▶ **Stated goal**:
Copy out the rows below word for word.

++++ Raw records ++++

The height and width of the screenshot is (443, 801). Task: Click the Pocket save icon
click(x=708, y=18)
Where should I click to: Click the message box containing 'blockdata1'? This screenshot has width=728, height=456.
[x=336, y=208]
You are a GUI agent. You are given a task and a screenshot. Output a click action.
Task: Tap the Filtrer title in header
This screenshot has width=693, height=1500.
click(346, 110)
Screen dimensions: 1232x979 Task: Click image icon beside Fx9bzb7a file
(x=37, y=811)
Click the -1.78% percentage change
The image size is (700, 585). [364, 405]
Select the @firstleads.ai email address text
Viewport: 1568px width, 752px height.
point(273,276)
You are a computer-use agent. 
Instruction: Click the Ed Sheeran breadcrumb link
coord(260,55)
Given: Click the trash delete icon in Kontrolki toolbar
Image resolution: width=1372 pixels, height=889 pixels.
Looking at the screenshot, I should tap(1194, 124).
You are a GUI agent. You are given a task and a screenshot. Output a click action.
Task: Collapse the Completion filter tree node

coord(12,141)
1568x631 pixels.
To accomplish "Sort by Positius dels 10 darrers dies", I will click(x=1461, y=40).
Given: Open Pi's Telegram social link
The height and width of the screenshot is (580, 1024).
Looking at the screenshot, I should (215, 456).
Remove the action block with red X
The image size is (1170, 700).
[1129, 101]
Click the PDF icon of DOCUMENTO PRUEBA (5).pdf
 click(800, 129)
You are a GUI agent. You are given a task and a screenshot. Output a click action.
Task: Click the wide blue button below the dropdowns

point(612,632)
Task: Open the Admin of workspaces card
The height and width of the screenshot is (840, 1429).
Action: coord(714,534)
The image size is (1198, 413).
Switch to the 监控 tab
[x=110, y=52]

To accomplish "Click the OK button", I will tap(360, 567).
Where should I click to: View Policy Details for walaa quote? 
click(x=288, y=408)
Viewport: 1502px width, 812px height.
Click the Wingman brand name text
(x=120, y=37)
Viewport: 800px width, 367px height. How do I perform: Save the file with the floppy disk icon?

++++

▶ **Exercise response**:
The height and width of the screenshot is (443, 801). Task: Click the Pocket save icon
click(x=708, y=18)
Where should I click to: Click the message box containing 'blockdata1'? This screenshot has width=728, height=456.
[x=336, y=208]
You are a GUI agent. You are given a task and a screenshot. Output a click action.
Task: Tap the Filtrer title in header
This screenshot has width=693, height=1500.
click(346, 110)
Screen dimensions: 1232x979 Task: Click image icon beside Fx9bzb7a file
(x=37, y=811)
Click the -1.78% percentage change
The image size is (700, 585). [364, 405]
Select the @firstleads.ai email address text
Viewport: 1568px width, 752px height.
point(273,276)
You are a computer-use agent. 
Instruction: Click the Ed Sheeran breadcrumb link
coord(260,55)
Given: Click the trash delete icon in Kontrolki toolbar
Image resolution: width=1372 pixels, height=889 pixels.
Looking at the screenshot, I should tap(1194, 124).
You are a GUI agent. You are given a task and a screenshot. Output a click action.
Task: Collapse the Completion filter tree node

coord(12,141)
1568x631 pixels.
To accomplish "Sort by Positius dels 10 darrers dies", I will click(x=1461, y=40).
Given: Open Pi's Telegram social link
The height and width of the screenshot is (580, 1024).
Looking at the screenshot, I should (215, 456).
Remove the action block with red X
The image size is (1170, 700).
[1129, 101]
Click the PDF icon of DOCUMENTO PRUEBA (5).pdf
 click(800, 129)
You are a GUI agent. You are given a task and a screenshot. Output a click action.
Task: Click the wide blue button below the dropdowns

point(612,632)
Task: Open the Admin of workspaces card
The height and width of the screenshot is (840, 1429).
Action: coord(714,534)
The image size is (1198, 413).
Switch to the 监控 tab
[x=110, y=52]

To accomplish "Click the OK button", I will tap(360, 567).
Where should I click to: View Policy Details for walaa quote? 
click(x=288, y=408)
Viewport: 1502px width, 812px height.
Click the Wingman brand name text
(x=120, y=37)
Viewport: 800px width, 367px height. How do I perform: Save the file with the floppy disk icon?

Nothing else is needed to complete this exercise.